Newcastle, photo JimmyGuano/CC   (Click to enlarge: opens in new window)

Elaine Brunskill, Socialist Party Northern region secretary

There’s a sense of weary resignation in the North East as around two million people across seven council areas have coronavirus restrictions imposed.

In early August, we had the lowest official rate of Covid-19 across the country. However, as with other parts of the UK, there was unease as children started going back to the classroom.

Then every night we began to get reports on the local news of confirmed Covid cases in schools, with children and school staff having to go into self-isolation. Also the news that for the first time since July, over 100 people were on ventilators in the region.

This time around, far more than in March when the initial lockdown began, there is simmering anger at how inept the government is. This is particularly the case over test and trace.

In Sunderland there was mayhem as people were forced to queue in a two-mile traffic jam to be tested for Covid, only to be told by police to turn around as there was no one there to swab people!

One woman caught up in this fiasco spoke on the radio about her experience. Her child was ill with Covid symptoms. She’d been given a slot at the Sunderland testing centre.

After waiting an hour with an ill child in the car, she was told the testing wasn’t going ahead. She immediately went on her mobile to book a test elsewhere. Imagine her anger when she saw the appointment was for the same test centre that she was being turned away from – they were still sending people there!

Others in the region have been given slots at various centres, turned up at the allocated time, but turned away because they hadn’t received QR codes. Others were told the nearest testing was in Scotland. All this chaos is replicated across the country.

One leading scientist who had been invited to check out the outsourced ‘Lighthouse Labs’ said that testing “is dying on its arse.” Among other things, he was appalled by the lack of staff.

At the beginning of this pandemic, there was a prevailing mood to give the government a chance. This was a new virus, and many felt that perhaps it was understandable they didn’t get everything right.

But this goodwill has been squandered by the utter incompetence of Johnson, his government, and his chief political adviser Dominic Cummings. Cummings is viewed like ‘Typhoid Mary’ locally, potentially spreading the virus to our region.

This time around, far more people are questioning things. Clearly a layer of low-paid workers will have no option but to break the rules or risk losing their jobs.

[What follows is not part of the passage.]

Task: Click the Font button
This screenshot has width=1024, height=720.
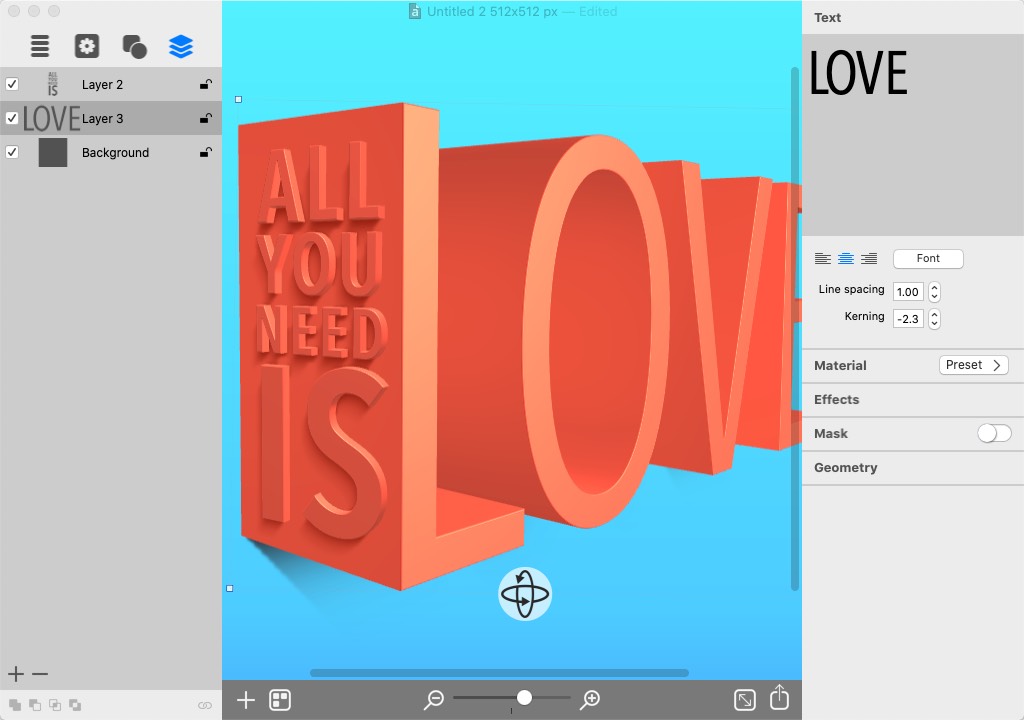Action: pos(928,259)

It’s all over social media – you can meet up, but only if there is a till! There’s an understanding that for the Tories, profit comes before health. Growing anger has also been turned towards local councils.

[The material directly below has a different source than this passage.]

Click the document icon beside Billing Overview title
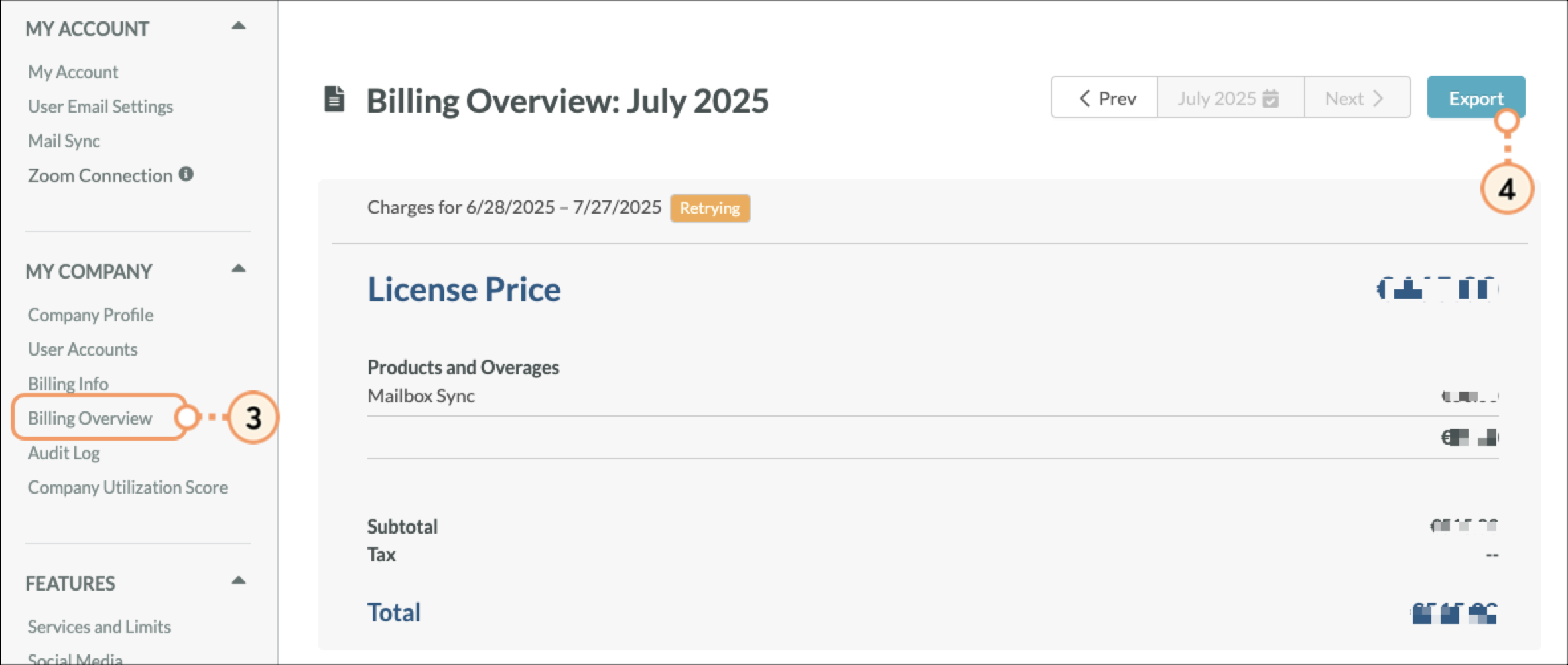 point(334,100)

Amid all of this, there is clearly an attempt to blame young people for this latest spike in Covid cases. This includes establishment media attempts to whip up anger about hedonistic young people out partying.

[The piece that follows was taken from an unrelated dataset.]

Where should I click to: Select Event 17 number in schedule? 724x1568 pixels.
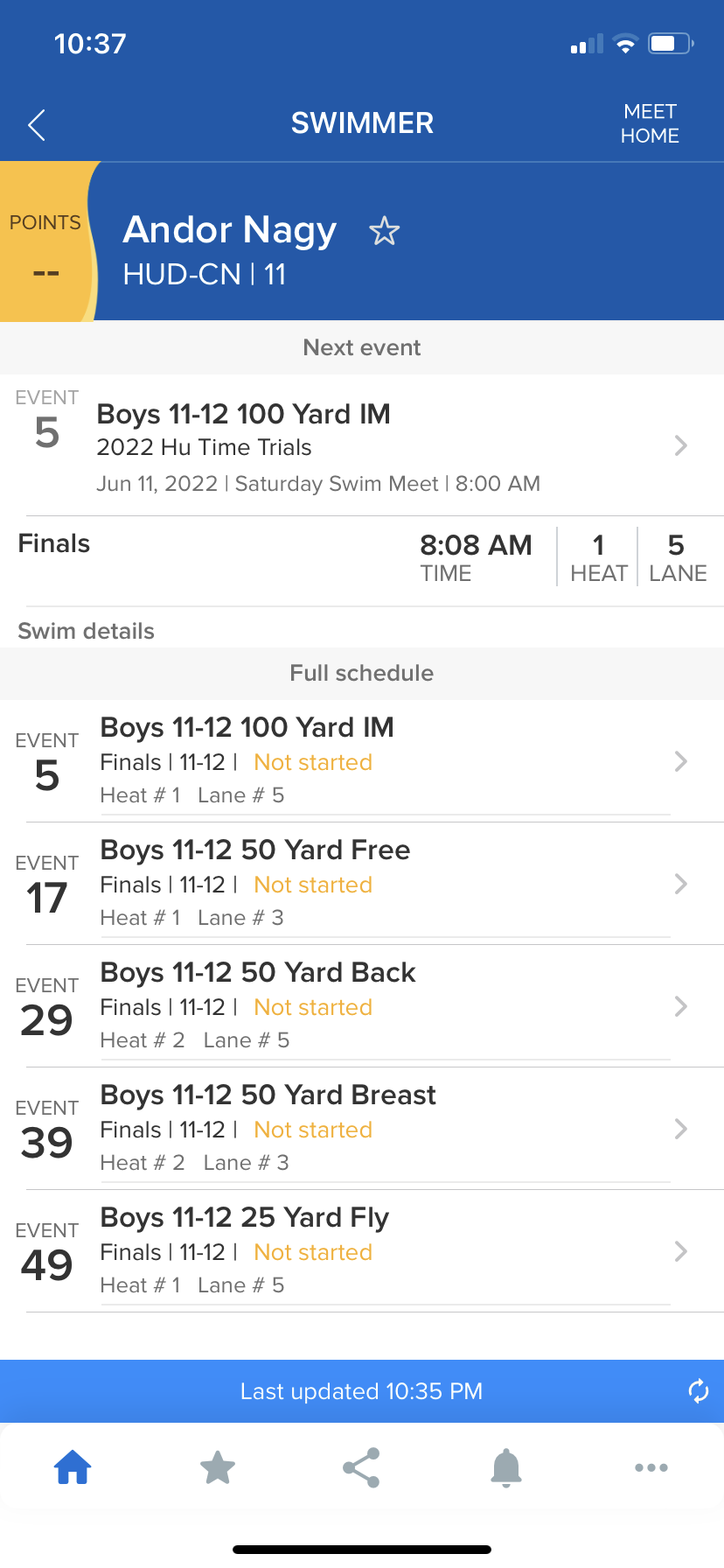47,898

For the estimated 40,000 students arriving at Newcastle’s two universities, instead of a warm Geordie welcome, they will be met by police patrolling student hubs! To add insult to injury, it is the universities who are coughing up the money for the extra policing – money that should be going towards students’ education.

Workers and young people from across the country must join forces to fight this callous Tory government, whose first, second and third priority is the profits of big business.